Викарсон понял. Судя по выражению его лица, он осознал всю глубину слов Тривейна.
– Вы
думаете, что президент... связан с «Дженис индастриз»?– Соедините-ка меня лучше с генералом Купером.
Глава 49
Бригадный генерал Лестер Купер сидел напротив Тривейна с усталым видом человека, исчерпавшего последние силы.
– Все, что я сделал, господин председатель, входит в сферу моих обязанностей.
– Нет никакой необходимости для столь формального обращения, генерал. Меня зовут Энди, или Эндрю. Можете называть меня и Тривейн, если настаиваете. Я очень вас уважаю и сочту за честь, если бы будете со мной менее формальным.
– Весьма любезно с вашей стороны, но я предпочитаю тон официальный. Вы во всеуслышание обвинили меня в служебном преступлении, соучастии в заговоре, пренебрежении присягой...
– Ничего подобного, генерал! Я не употреблял таких слов, я не мог их употребить. Вы действовали в невероятно сложных условиях. Вы имеете дело с недружественной вам средой избирателей, где жалеют о каждом долларе, перечисленном в ваш бюджет. Вы в ответе за целую армию. И вам приходится примирять, улаживать отношения между двумя этими полюсами. Я знаю, как это сложно! Поддержка... Да я просто спрашиваю вас, пошли бы вы на тот компромисс, на который решился я? Ни служебного преступления, ни заговора тут нет, а есть этот проклятый здравый смысл! Вот если бы вы отказались, тогда можно было бы говорить о пренебрежении присягой.
«По-моему, срабатывает», – подумал Тривейн, и тут же почувствовал слабый привкус дурного предчувствия. Хотя похоже было, что генерал загорается: во взгляде его появилось и доверие и уважение.

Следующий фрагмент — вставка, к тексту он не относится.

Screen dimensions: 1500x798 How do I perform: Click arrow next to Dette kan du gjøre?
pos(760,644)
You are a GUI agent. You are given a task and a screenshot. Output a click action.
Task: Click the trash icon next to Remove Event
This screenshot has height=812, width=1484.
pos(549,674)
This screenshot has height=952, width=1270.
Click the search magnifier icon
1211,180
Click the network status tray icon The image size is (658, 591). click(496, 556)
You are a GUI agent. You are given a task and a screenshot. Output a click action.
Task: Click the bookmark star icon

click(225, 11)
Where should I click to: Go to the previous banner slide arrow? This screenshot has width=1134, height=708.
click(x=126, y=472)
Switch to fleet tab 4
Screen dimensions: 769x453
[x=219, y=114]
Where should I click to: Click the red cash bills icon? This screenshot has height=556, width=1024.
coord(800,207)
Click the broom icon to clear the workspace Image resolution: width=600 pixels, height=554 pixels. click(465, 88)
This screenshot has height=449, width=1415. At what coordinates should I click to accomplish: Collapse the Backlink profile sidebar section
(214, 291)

– Да. В самом деле некуда примкнуть, понимаете? Но из всех людей только вы...
– Почему я?
– Ну, если вы действительно таковы, как о вас говорят...
– А что говорят?
– Что вы понимаете... Это правда, иначе вы не достигли бы вашего положения. Я хочу сказать, что вы получите полное одобрение и поддержку с нашей стороны. Это нелегко, сами знаете...
– Поддержку чему?
– Пожалуйста, мистер Тривейн... Вы что, испытываете меня? Зачем вам это нужно?
– Видимо, нужно... А может, вы не так уж и добры?
– Не надо. Вы не должны так говорить. Я сделал все...
– Для кого? Для меня?
– Я сделал все, о чем меня просили. Тыл и снабжение пришли в негодность.
– Где?
– Везде! На каждой базе, в каждом порту. На каждой взлетной площадке. Мы покрыли все точки на земле... Только имя... Только имя может...
– Что же это за имя?
– Ваше... Ваше, Господи! Чего вы от меня хотите?
– Кто отдал приказ?
– Что вы имеете в виду?
– Кто приказал вам назвать мое имя? – Тривейн ударил ладонью по столу. Удар получился сильным и неожиданным.
– Я... Я...
– Я спрашиваю, кто?
– Это был человек... человек из...
– Кто?!
– Грин.
– Кто этот Грин?
– Но вы же знаете «Дженис»... Человек из «Дженис индастриз». – Генерал Купер, тяжело дыша, откинулся на спинку кресла.
Но Тривейн еще не закончил расследования. Склонившись над столом, он впился глазами в Купера.